Однако, вместо этого, может быть, совсем неплохо было бы преподать некоторые тонкости, касающиеся личного служения монарху, ибо придворному подобает их знать и проявлять изящество в их исполнении. Или же, в самом деле, поговорить о методе, какого следует держаться в телесных упражнениях, как ездить верхом, действовать оружием, бороться, и в чем заключаются трудности этих действий.
Синьора герцогиня ответила, смеясь:
– Государи не станут использовать для личного служения такого превосходного придворного, как этот{349}; а обучать телесным упражнениям, развитию силы и ловкости предоставим нашему мессеру Пьетро Монте в удобное для него время. Но сейчас Маньифико не должен говорить ни о чем другом, как только о той даме, которой вы, синьор Гаспаро, кажется, уже начинаете побаиваться, а потому и хотите увести нас в сторону от предмета.
Но синьора Гаспаро поддержал Фризио:
– Да ясное дело: некстати и не ко времени сейчас разглагольствовать о женщинах, когда еще столько осталось не сказанного о придворном. Незачем мешать одно с другим.

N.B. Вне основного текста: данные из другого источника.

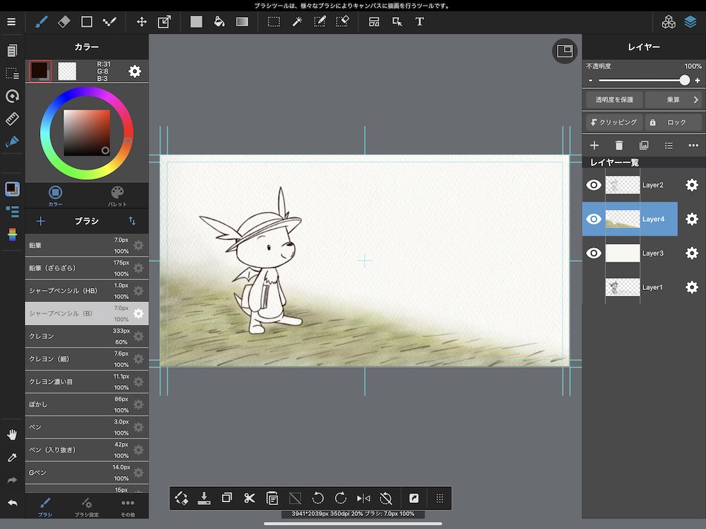Select the Eraser tool in top toolbar
706x529 pixels.
64,21
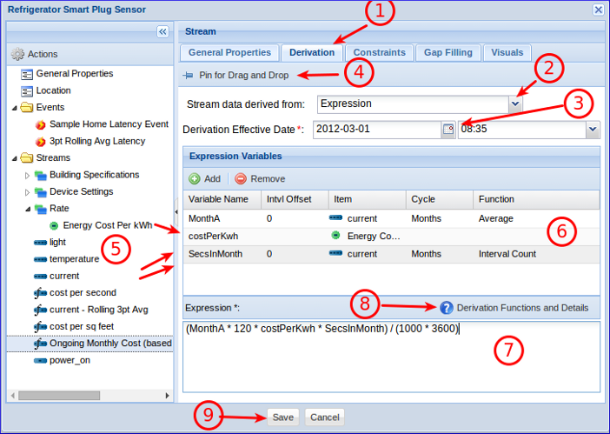Click the Actions gear icon
Screen dimensions: 610x434
click(x=17, y=54)
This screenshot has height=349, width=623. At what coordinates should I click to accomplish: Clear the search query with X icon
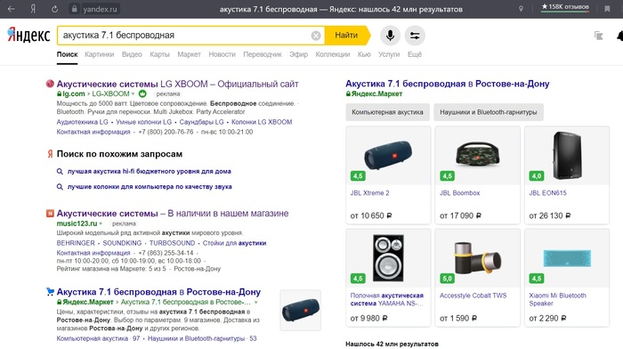(x=316, y=36)
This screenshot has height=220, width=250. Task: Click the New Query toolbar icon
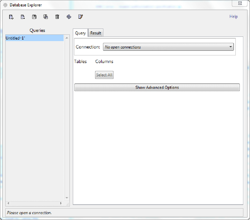tap(11, 17)
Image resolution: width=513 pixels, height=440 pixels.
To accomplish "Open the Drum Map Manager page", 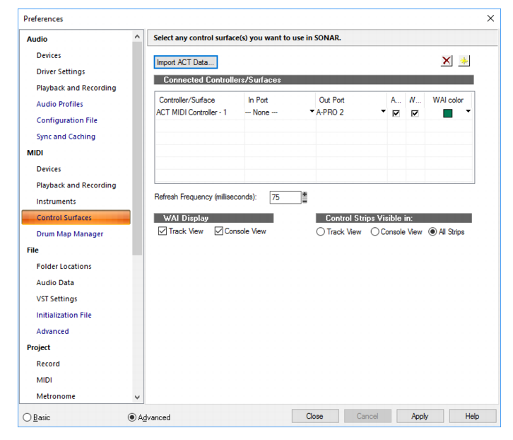I will (x=70, y=234).
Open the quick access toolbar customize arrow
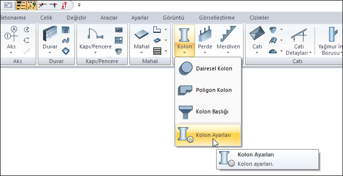Image resolution: width=343 pixels, height=176 pixels. pos(79,5)
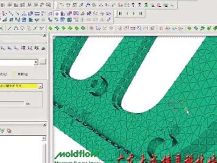Select the straight line drawing tool
The width and height of the screenshot is (217, 163).
pyautogui.click(x=9, y=28)
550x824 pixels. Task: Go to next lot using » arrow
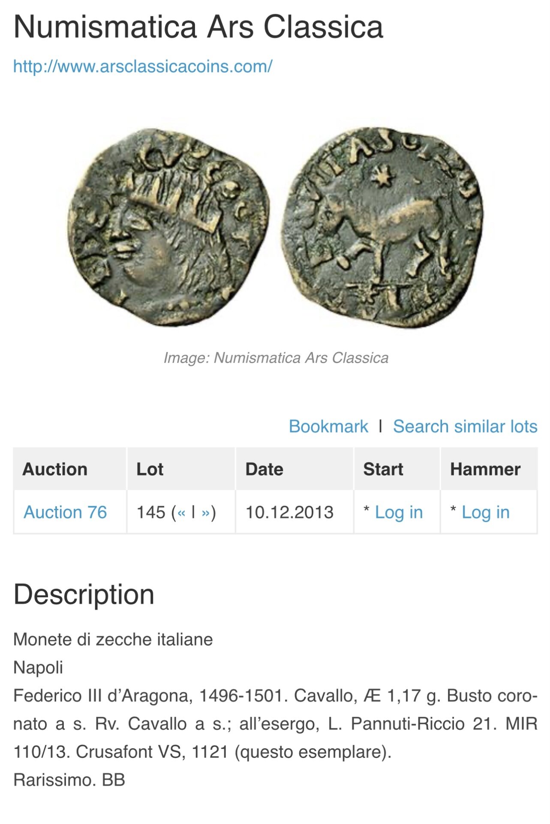[206, 513]
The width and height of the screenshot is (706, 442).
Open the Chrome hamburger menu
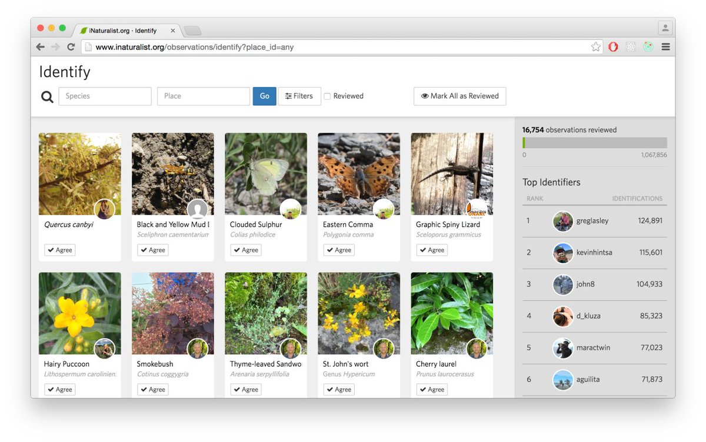point(665,46)
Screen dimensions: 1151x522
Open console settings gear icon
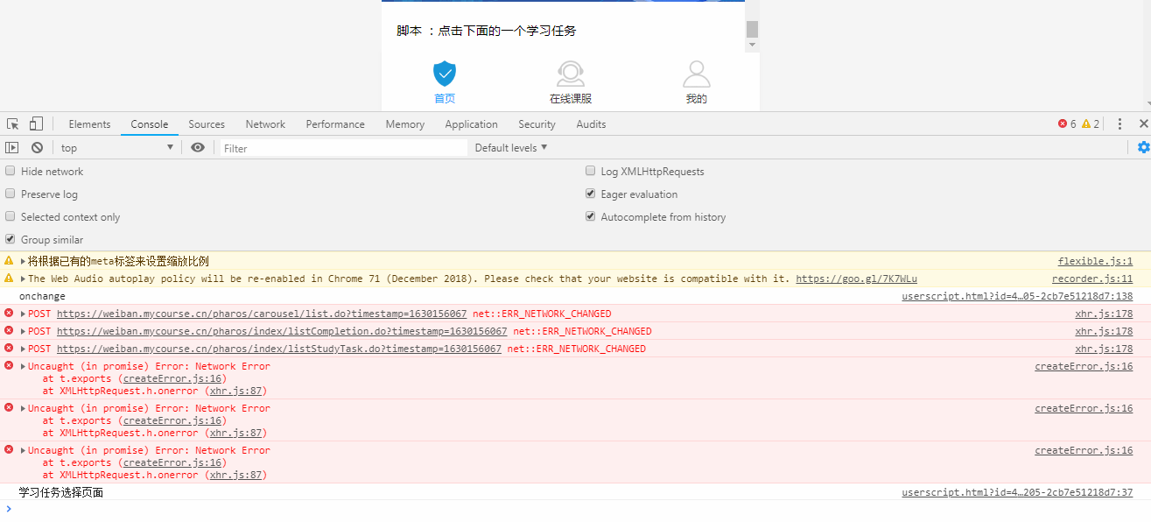click(1143, 147)
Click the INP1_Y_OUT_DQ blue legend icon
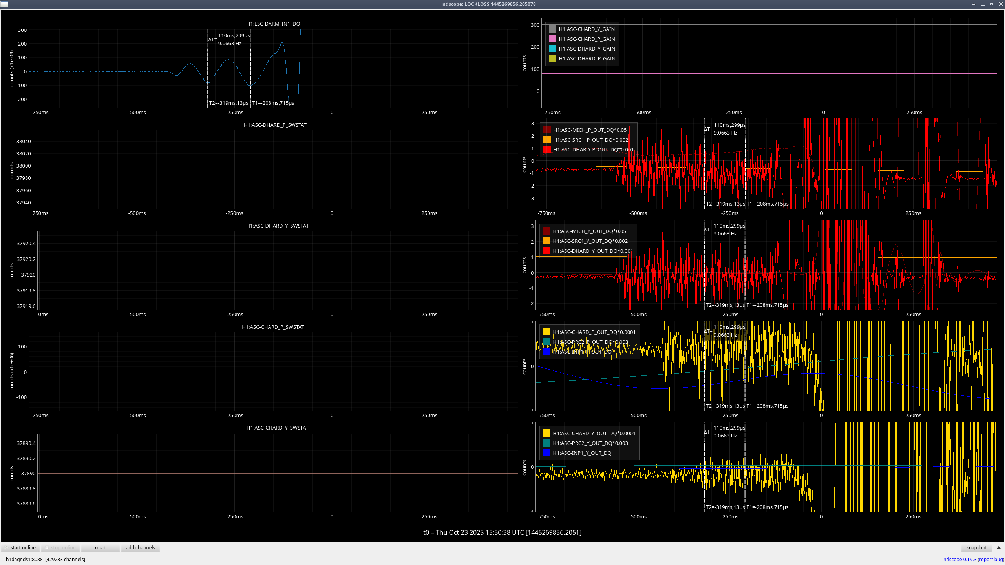 (546, 453)
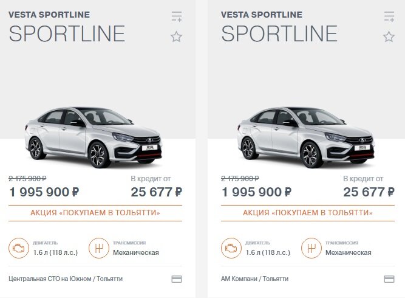The image size is (405, 298).
Task: Click the card payment icon beside Центральная СТО
Action: click(x=177, y=279)
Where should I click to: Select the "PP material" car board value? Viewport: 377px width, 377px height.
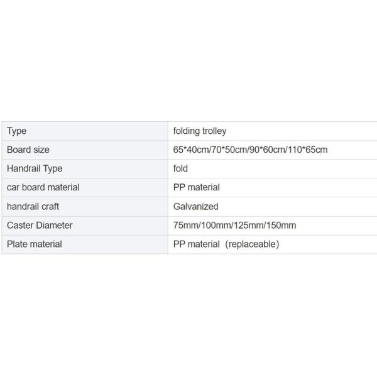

– Вы очень заблуждаетесь, – откликнулся мессер Чезаре Гонзага, – ибо как ни один двор, сколь угодно великий и пышный, без женщин не может иметь в себе ни красоты, ни блеска, ни веселья и ни один придворный не будет изящным, любезным или отважным и ни за что не станет выполнять акробатические упражнения на скаку, если его не побуждает к тому общение с женщинами, любовь к ним и желание доставить им приятное, так и разговор о придворном никогда не будет полон, если женщины своим участием не внесут свою долю изящества, которым они совершенствуют и украшают придворное искусство…
Синьор Оттавиано вставил со смехом:
– …показав кусочек той приманки, которой они сводят с ума мужчин!